Tout le monde s’y met : la figure de l’homme riche et influent, qui restait tapi dans l’ombre pour asseoir son pouvoir, doit dorénavant se montrer, individualiser la réussite de son entreprise pour la faire avancer. Bill Gates se substitue à Microsoft. Le très discret Bernard Arnault se doit de jouer le jeu médiatique en donnant des interviews ici et là.
Et l’incontournable Steve Jobs, gourou des afficicionados d’Apple, même mort, devient la figure emblématique du Narcisse hippie-yuppie : le yippie est né. Il y a finalement peu de différences entre un Steve Jobs et un Ronald Reagan : ce sont les mêmes boîtes de relations publiques qui les forment, les conseillent.
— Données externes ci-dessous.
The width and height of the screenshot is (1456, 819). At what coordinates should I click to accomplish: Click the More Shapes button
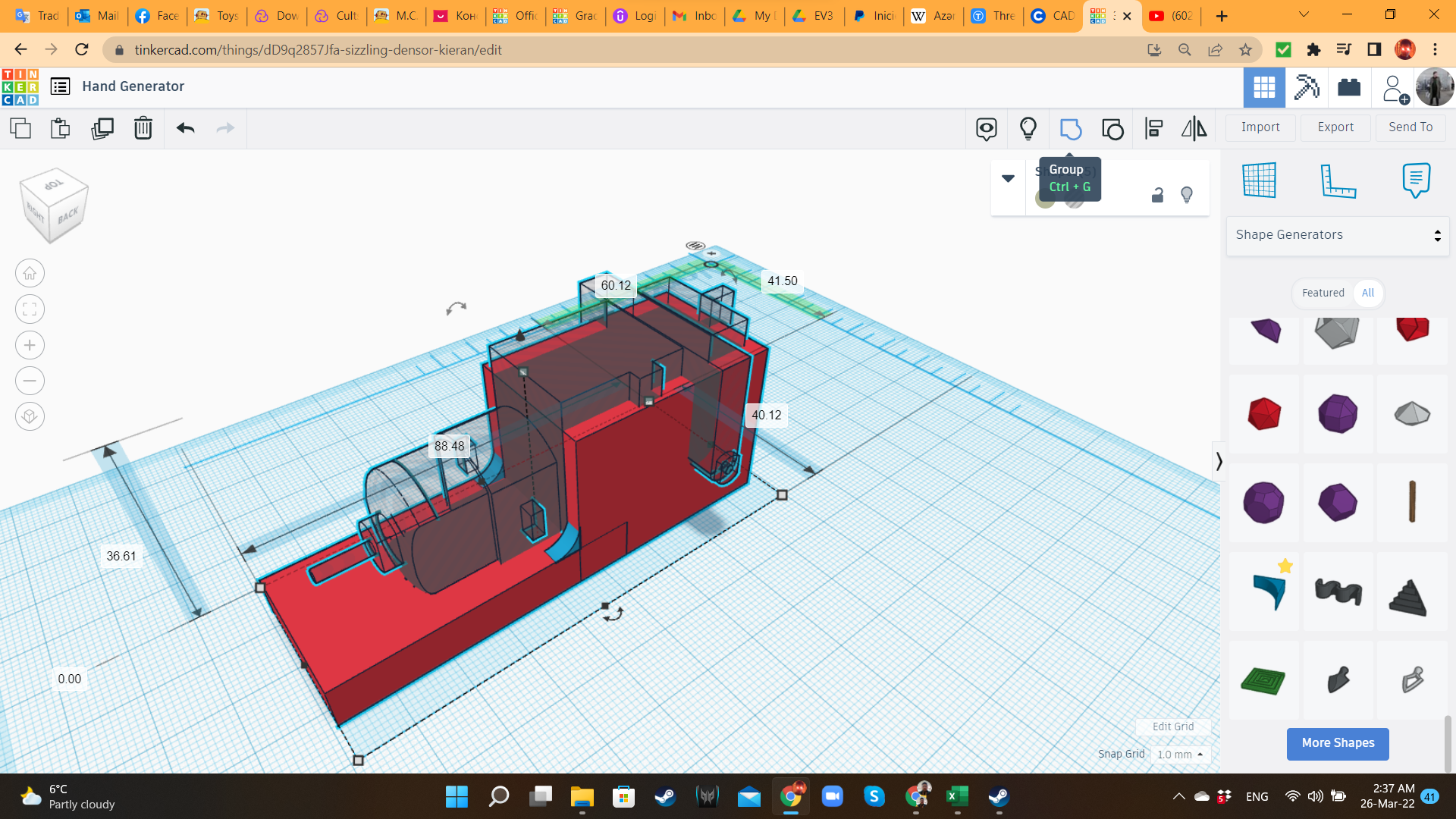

D’ailleurs, Reagan connaissait le métier : il fut lui-même acteur pour la publicité et le grand écran, face à James Dean. Tout un symbole.
En France, Bernard Tapie est, par excellence, la figure du Narcisse post-moderne de la politique spectacle : homme d’affaires, dirigeant d’un club de foot, politicard « radical de gauche », pilote de course, chanteur, acteur, animateur de télévision, dorénavant patron de presse et peut-être bientôt maire de Marseille, on se demande encore quelles sont les convictions qui l’animent. Aucune, bien entendu. Ce qui l’anime, c’est Nanard, le reflet distordu de sa toute puissance dans le miroir médiatique. Nous sommes dans l’ère des Public Relations : le neveu de Sigmund Freud, Edward Bernays, auteur de Propagande – Comment manipuler l’opinion en démocratie, jubile dans sa tombe.
Le nouveau dirigeant politique met en avant ses qualités « présidentielles », sa capacité à gérer des crises mais surtout à les manipuler. Il joue également de sa vie privée : John F. Kennedy est le premier à instrumentaliser médiatiquement sa vie familiale à des fins politiques. Or cette vie privée se révèle, a posteriori, un désastre. Nicolas Sarkozy, avatar français de la politique du vide, « court vite mais où va-t-il ? » comme le titre si bien The Economist d’août 2007. Nous ne le savons pas.
« Il faut buzzer, occuper la scène médiatique, être au centre, » faire de la com’ « , dire quelque chose puis son contraire »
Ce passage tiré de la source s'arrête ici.